Wat is een Rondo?
De term Rondo verwijst meestal naar de klassieke Rondo, die een vorm is voor een beweging binnen een groter muzikaal werk. Het wordt gekenmerkt door een hoofdsectie dat wordt gebruikt om de beweging te beginnen en te beëindigen en wordt afwisselend herhaald met een of meer andere contrasterende secties. Het is vaak Ababa, Abaca of Abacaba.
De Rondo had zijn wortels in de 17e -eeuwse Franse Rondeau zoals beoefend door Jean Baptiste Lully, François Couperin en Jean Philippe Rameau. Lully ontwikkelde de Rondeau in de genres van opera en ballet, terwijl Couperin zich erop concentreerde voor harpsichord. Rameau - ook gericht op Harpsichord Works - beide gestandaardiseerd de vorm, als het ontwikkelen van een ternaire versie die ABA CDC ABA vertegenwoordigt.

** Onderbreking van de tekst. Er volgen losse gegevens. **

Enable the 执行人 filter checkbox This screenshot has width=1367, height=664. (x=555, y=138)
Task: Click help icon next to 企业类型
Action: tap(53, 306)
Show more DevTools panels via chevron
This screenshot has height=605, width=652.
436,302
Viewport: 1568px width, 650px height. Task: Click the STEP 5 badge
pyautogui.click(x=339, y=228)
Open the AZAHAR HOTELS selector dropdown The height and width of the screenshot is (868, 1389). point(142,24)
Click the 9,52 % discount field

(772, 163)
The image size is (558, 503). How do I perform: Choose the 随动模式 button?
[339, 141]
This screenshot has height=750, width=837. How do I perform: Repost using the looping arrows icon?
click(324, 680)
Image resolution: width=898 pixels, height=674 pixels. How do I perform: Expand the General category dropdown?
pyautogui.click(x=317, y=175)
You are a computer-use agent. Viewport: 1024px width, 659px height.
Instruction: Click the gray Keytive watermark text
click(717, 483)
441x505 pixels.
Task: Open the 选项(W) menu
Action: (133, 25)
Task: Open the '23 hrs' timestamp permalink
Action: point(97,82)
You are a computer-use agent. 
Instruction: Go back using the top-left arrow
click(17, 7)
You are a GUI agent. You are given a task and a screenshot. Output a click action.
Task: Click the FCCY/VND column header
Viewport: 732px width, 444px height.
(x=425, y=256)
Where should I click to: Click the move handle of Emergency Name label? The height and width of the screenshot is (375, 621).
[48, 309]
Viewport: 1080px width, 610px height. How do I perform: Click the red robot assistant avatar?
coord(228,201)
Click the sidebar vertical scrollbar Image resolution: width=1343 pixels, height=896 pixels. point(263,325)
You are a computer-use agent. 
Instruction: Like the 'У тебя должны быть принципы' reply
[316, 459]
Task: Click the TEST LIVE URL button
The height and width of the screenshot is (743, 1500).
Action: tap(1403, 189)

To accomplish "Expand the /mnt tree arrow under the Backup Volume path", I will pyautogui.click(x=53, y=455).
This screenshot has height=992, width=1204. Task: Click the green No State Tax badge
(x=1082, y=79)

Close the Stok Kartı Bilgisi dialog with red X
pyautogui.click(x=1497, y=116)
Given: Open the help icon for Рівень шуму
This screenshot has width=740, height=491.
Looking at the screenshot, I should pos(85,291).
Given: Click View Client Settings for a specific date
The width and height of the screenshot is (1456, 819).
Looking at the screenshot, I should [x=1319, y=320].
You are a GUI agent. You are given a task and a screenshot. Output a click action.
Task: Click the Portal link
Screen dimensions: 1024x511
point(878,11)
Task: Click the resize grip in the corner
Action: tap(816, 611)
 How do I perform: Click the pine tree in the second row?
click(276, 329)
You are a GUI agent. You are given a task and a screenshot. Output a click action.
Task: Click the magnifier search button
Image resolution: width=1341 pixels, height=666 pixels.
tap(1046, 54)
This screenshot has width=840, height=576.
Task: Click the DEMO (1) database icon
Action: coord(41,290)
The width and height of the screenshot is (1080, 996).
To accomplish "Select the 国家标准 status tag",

In de klassieke periode werd de Rondo gebruikt in het tweede deel of de finale van een grotere compositie, zoals een sonate of serenade. In concerten was het de standaard vormkeuze voor de finale. Een variatie die combiNed het met aspecten van de Sonata-vorm en werd de Sonata-Rondo genoemd, verscheen ook gedurende deze tijd.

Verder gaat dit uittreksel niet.